Artigo Comentado

Diarreias infecciosas: diagnóstico e manejo

Uma análise das recomendações americanas para o diagnóstico e manejo das diarreias infecciosas na realidade brasileira

Autor/a: Eduardo Alexandrino Servolo de Medeiros

Indice
1. Página 1
2. Referências bibliográficas
Introdução

A diretriz da Sociedade Americana de Doenças Infecciosas (IDSA - Shane et al, 2017) 1 teve como objetivo atualizar as condutas para o acompanhamento de lactentes, crianças, adolescentes e adultos com diarreia infecciosa aguda ou persistente. Esta diretriz foi baseada na força de recomendação e na qualidade da evidência científica de artigos publicados. Para a construção do documento foi ouvido um painel de especialistas da IDSA. A seguir, Medeiros (2020) elaborou uma análise da diretriz americana com ênfase nas recomendações sobre o diagnóstico e terapêutica antimicrobiana das diarreias infecciosas e a sua aplicação na realidade brasileira.

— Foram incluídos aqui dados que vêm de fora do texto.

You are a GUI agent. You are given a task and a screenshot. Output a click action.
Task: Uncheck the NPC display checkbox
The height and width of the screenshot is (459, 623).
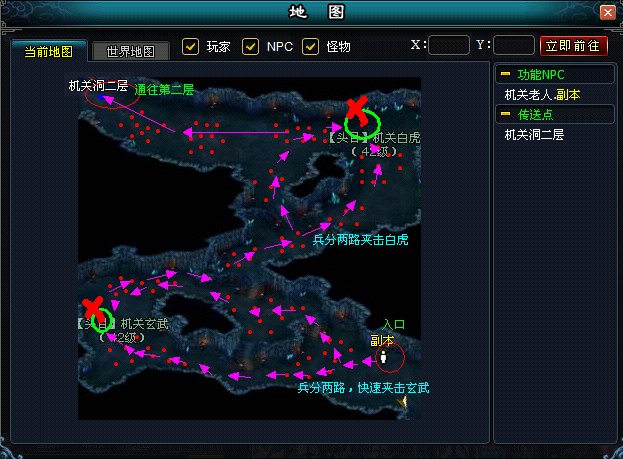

A diarreia infecciosa transmitida por alimentos e água contaminada causada por patógenos bacterianos entéricos continua sendo um grande problema de saúde pública em todo o mundo.2 Segundo o relatório do Centers for Disease Control and Prevention (CDC), estima-se que 48 milhões de casos de diarreia infecciosa, 128.000 hospitalizações e 3.000 mortes ocorram nos Estados Unidos anualmente.3 Também, estudos mostraram que cerca de 700.000 mortes por ano ocorrem na África causadas por doenças transmitidas por alimentos e pela água.4 O problema é ainda mais grave em países onde há falta de práticas de higiene para manipulação dos alimentos, leis inadequadas de segurança alimentar, sistemas regulatórios frágeis, falta de recursos financeiros para investir em equipamentos mais seguros e saneamento básico deficiente.2,3,4

Das definições e formas de contaminação

A Organização Mundial da Saúde define diarreia como três ou mais evacuações com fezes líquidas em 24 horas, ou evacuações mais frequentes do que o normal para o hábito intestinal do indivíduo.5

A diarreia aguda representa uma resposta da mucosa intestinal a diversas agressões, incluindo infecções, medicamentos, doenças inflamatórias e isquemia, porém a principal causa de diarreia aguda é a infecção, causada por vírus, bactérias ou suas toxinas, protozoários e verminoses.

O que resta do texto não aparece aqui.